======== Extrait source

On y a décelé une version rimbaldienne du mythe de l'Hermaphrodite
(à cause du "double sexe"). On a vu dans ce "fils de Pan" ce que les
musées appellent "un antique", une statue que Rimbaud aurait vue et
voulu décrire ou, tout au moins, un "faux antique" (Pierre Brunel), un
"être imaginaire" que le poète, nouveau Pygmalion, "réveille, crée,
anime [...] appelle ou rappelle à la vie" (André Guyaux).
Ces gloses ingénieuses sont-elles indispensables ? La présence
d'un corps immobile n'implique pas l'idée d'une statue. Ce corps,
d'ailleurs, est bien vivant, comme le montrent la mobilité des yeux et
des joues ainsi que les "crocs" luisants, prêts à mordre, de loup-garou
lubrique (on pense au "faune effaré" de
Tête de faune qui "montre ses deux yeux / Et mord les fleurs rouges
de ses dents blanches").
Le désir de voir ce corps s'animer "doucement", de voir ce sexe
endormi se réveiller sur l'injonction de la voix entendue dans le texte,
nécessite-t-il vraiment une explication par le rêve ou le surnaturel ?

================

Consigne donnée 1 — Reprenez mot pour mot chaque ligne de la liste ci-dessous en ajoutant 138 à toutes les coordonnées données en réponse, et laissez les images de côté.
Consigne donnée 2 — Reprenez, s'il vous plaît, l'extrait sur le « fils de Pan » de Rimbaud à la suite de sa dernière phrase.

======== Entrées fournies

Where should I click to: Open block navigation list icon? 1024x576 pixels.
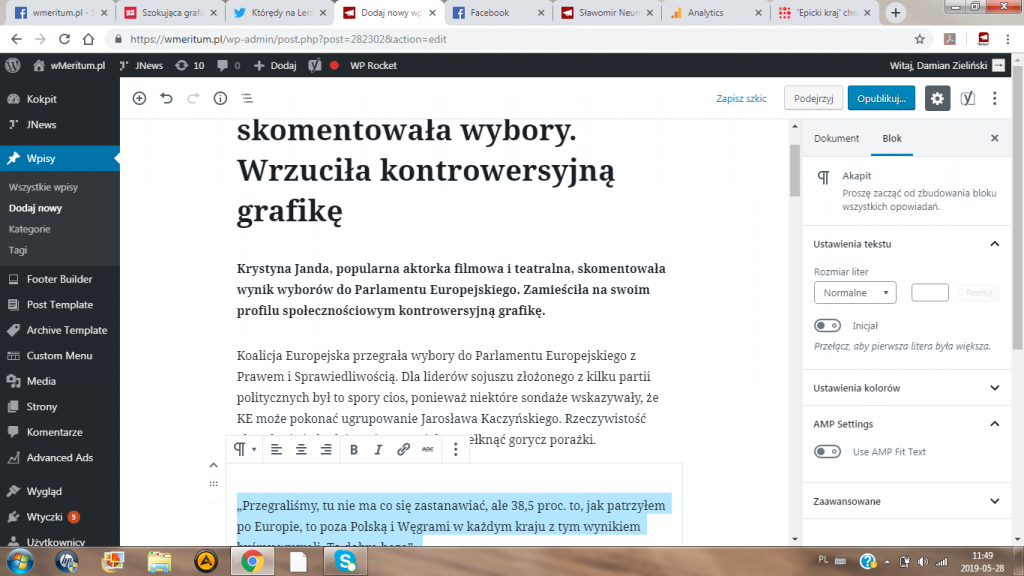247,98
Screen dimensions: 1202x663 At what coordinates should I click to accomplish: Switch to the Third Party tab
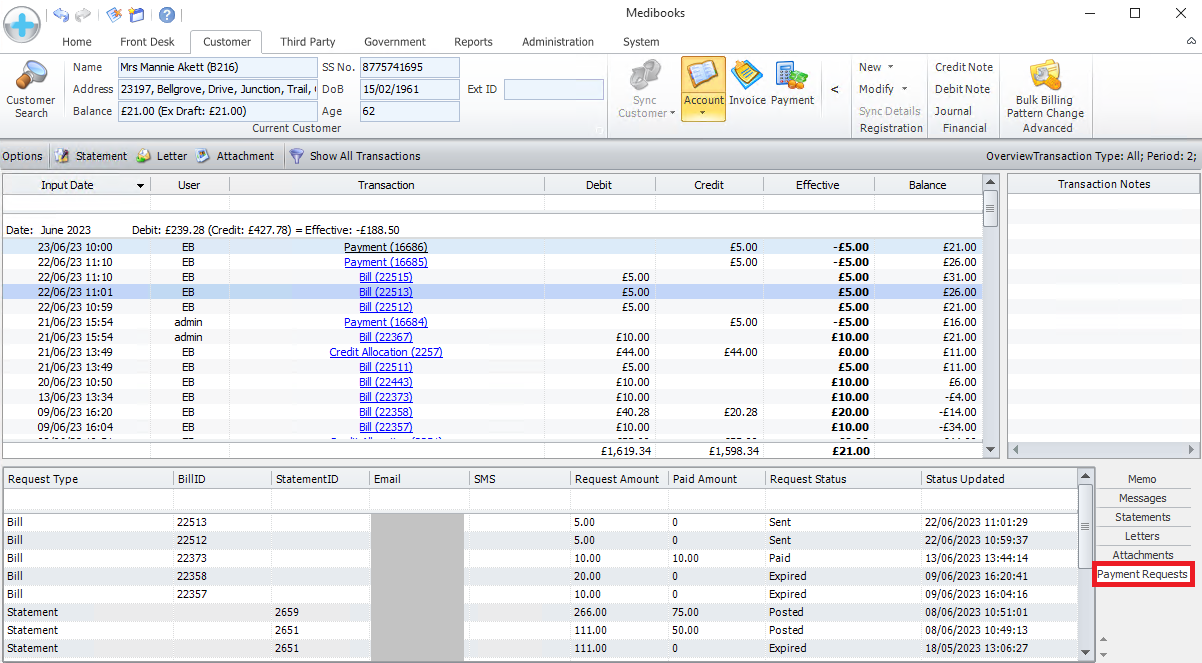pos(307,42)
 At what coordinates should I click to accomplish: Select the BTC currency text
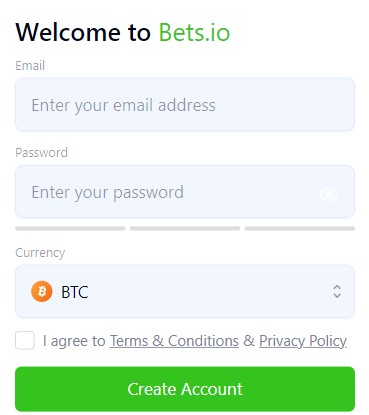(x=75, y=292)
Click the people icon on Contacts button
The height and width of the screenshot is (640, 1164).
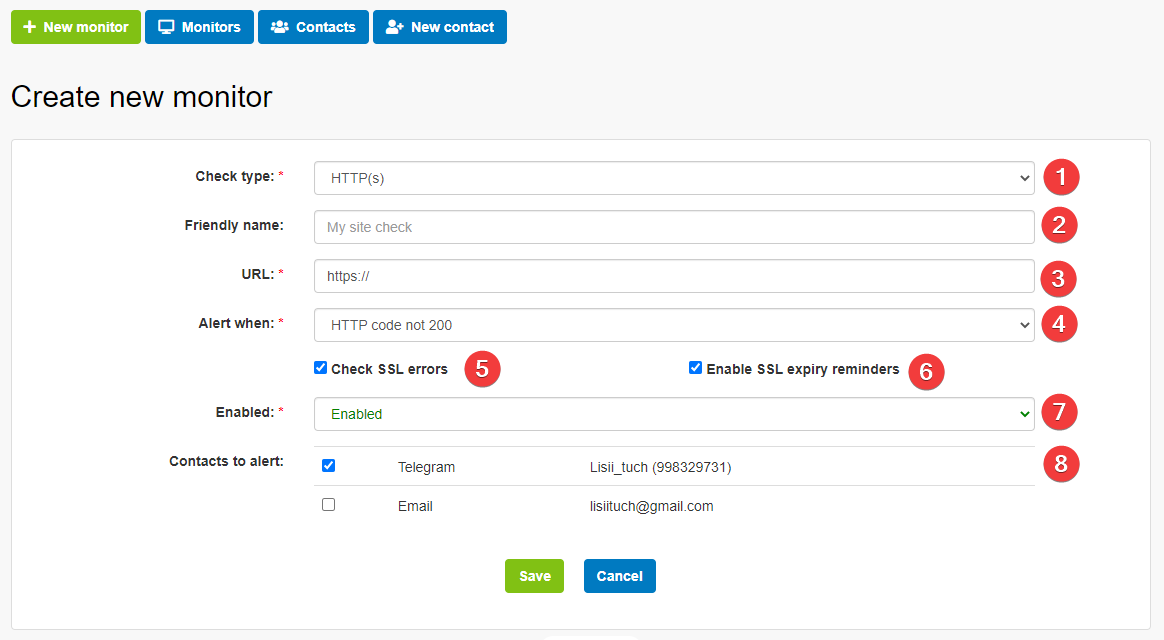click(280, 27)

================

Réponse à l'exercice 1 —
Where should I click to: Open block navigation list icon? 1024x576 pixels.
385,236
Screen dimensions: 1202x663 At what coordinates should I click to accomplish: Switch to the Third Party tab
pos(445,180)
 At what coordinates should I click to accomplish: Select the BTC currency text
(x=213, y=430)
Click the people icon on Contacts button
The height and width of the screenshot is (640, 1164).
click(418, 165)

Réponse à l'exercice 2 —
La référence faunesque (où l'on a parfois reconnu Silène, ivrogne
invétéré et précepteur de Bacchus, que les poètes de l'antiquité
disaient fils de Pan) est-elle autre chose qu'une image pour
caractériser un être ou un type d'êtres bien réels et tout à fait
contemporains de l'auteur ? L'appel au mythe ne semble pas avoir d'autre
fonction, ici, que de travestir et/ou de magnifier (en une sorte de
blason) la célébration d'un corps masculin.
Le mot "antique", enfin, doit-il être obligatoirement compris
comme un nom, désignant une œuvre d'art ? Ne s'agit-il pas plutôt d'un
adjectif (d'autres titres des Illuminations sont faits ainsi :
"Mystique", "Métropolitain") qualifiant le sujet ou le ton de la scène
décrite : une scène d'amour à l'antique, par exemple ?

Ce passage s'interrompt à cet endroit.